Week 39.  I’ve been saying all along this kid is coming early but she actually held out longer than even I had expected.  Leave it to a Leo to come into the world the way SHE wants, on her own terms, just so she can have her own day and be the center of attention.

We’re getting ready for church, LATE as usual, and I run to the bathroom before we walk out the door (I swear, I almost said “potty” just then because that’s the kind of term you use around an 8 month old.  Good grief.)  What I saw staring back at me when I sat down on the toilet was enough to make me completely freak out.  I sit there for a minute, call Scott in to examine the grossness, and get my poor friend Brooke on the phone so she can tell me what the HECK is going on!

Turns out, I lost my mucous plug.  The thought of describing it here is kinda gross, but let’s just call it the biggest snot rocket you’ve ever seen in your life.  With some blood in it.  Yum!!!!!  Brooke tells me that it could really mean anything, but she’s known some women to go into labor THAT day.  Well fabulous.  I wasn’t exactly prepared for this today, but cool.  Bag’s as packed as we’re gonna get it, and I guess we’ll just see what happens.

What’s even MORE fun, is that about 40 minutes or so later, my water broke!!!  I thought.  No seriously!  I wasn’t sure.  It was kinda like a drippy faucet with a slow leak that’s just really annoying.  It was enough for me to pull out the maxi pads and stuff a Depends in my purse (just in case).

As you can imagine, church didn’t exactly happen that morning.  Instead, we decided to go to the mall to walk around for a couple hours, just to help things progress along.  WHAT??????  YOU MEAN YOU DIDN’T GO STRAIGHT TO THE HOSPITAL?????  YOU CRAZED, IRRESPONSIBLE WOMAN!

Yeah, I know.  It’s cool.  I already knew I was spending as little time in that dratted hospital as I had to before giving birth.  I made these choices for a multitude of reasons I’ll happily explain in a rant post later on.  All about how you should labor at home for as long as you can stand it, yada yada.

After a couple hours of walking around the mall, stopping to catch myself on a contraction every 30 minutes or so, and basking under the AC fans that were saving me from the 90 degree August heat, (BLECH!!!!!) Hubbs dropped me off to meet mi madre and get PEDICURES!!!!!

Yeah.  I know.  Kinda funny, right?  I’m talking about how my water probably is broken, I’m having contractions, so it’s pretty obvious I’m in labor, and I decide to get my TOES done!!!!  Well, honey, for those of you who DON’T know, pregnant women aren’t terribly rational.  But it’s really in your best interest to go with it anyway.  And I was going to be DAMNED if I had ugly toes staring back at me while I was pushing a big fat watermelon out between my legs.  FORGET IT!!!

- Study material -
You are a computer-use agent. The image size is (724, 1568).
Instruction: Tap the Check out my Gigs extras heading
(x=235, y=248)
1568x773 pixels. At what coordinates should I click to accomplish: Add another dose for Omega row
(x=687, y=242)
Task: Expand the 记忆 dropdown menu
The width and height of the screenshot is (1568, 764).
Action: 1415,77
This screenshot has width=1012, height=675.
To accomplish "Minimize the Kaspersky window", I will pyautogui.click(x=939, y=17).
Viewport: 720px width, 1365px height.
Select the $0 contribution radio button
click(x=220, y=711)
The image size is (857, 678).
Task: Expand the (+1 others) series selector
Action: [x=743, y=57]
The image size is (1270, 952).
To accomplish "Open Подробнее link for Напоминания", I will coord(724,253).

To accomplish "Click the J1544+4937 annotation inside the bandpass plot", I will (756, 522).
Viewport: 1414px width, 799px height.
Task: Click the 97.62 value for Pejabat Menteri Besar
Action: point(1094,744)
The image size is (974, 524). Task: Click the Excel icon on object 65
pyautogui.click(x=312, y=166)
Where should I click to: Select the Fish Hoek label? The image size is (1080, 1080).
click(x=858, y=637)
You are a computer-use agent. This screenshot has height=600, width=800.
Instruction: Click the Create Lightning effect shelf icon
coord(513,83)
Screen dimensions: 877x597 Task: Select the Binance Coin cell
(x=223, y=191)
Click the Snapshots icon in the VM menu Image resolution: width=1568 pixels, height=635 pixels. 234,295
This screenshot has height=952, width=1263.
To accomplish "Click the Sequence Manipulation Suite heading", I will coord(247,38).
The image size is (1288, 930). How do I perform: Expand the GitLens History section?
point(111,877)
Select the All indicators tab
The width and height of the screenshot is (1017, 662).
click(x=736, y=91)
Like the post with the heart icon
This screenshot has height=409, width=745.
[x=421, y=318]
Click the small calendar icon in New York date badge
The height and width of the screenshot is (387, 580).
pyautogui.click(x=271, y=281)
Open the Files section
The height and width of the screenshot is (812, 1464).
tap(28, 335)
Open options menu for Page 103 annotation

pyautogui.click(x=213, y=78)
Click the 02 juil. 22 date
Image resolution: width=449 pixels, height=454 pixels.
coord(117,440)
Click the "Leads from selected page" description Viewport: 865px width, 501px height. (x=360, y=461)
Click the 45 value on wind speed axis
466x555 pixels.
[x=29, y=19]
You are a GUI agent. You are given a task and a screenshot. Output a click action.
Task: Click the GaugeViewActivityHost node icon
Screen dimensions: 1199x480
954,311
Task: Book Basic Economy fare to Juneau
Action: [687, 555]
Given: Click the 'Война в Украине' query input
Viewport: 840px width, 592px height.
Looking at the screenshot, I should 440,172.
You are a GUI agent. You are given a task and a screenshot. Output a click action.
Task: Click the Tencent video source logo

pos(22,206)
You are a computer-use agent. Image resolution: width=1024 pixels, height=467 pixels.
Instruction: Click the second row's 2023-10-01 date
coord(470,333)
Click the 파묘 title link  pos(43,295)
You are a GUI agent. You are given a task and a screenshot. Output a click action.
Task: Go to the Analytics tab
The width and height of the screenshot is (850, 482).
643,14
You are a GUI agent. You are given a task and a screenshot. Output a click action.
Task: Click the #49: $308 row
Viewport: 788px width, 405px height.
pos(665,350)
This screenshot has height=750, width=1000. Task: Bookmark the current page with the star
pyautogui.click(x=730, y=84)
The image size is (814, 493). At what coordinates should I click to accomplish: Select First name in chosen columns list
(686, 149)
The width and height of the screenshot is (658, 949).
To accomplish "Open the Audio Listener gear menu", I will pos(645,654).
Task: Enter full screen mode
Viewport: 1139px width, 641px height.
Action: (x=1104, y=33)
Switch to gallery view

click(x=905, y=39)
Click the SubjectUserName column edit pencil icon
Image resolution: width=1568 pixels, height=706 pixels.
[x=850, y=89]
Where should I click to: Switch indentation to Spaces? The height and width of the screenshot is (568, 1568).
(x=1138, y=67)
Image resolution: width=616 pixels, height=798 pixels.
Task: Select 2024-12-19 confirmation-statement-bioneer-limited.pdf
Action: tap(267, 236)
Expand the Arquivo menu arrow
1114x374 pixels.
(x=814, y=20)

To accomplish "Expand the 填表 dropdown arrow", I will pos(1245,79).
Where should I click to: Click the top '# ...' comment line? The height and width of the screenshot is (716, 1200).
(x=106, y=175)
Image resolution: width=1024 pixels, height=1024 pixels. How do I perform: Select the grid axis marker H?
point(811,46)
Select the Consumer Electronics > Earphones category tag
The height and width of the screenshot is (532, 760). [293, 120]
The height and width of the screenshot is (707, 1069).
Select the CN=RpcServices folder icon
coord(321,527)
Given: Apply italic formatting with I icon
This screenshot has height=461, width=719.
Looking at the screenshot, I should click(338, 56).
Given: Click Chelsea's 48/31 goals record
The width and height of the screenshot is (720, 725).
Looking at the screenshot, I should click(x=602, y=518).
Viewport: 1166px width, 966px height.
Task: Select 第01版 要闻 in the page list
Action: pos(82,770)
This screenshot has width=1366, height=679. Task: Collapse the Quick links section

- Instructions to follow -
Please write out the labor story again, starting at "Week 39.  I’ve" and ending at "center of attention.", with "Leo" replaced by "Virgo".

- Output for this exercise -
Week 39.  I’ve been saying all along this kid is coming early but she actually held out longer than even I had expected.  Leave it to a Virgo to come into the world the way SHE wants, on her own terms, just so she can have her own day and be the center of attention.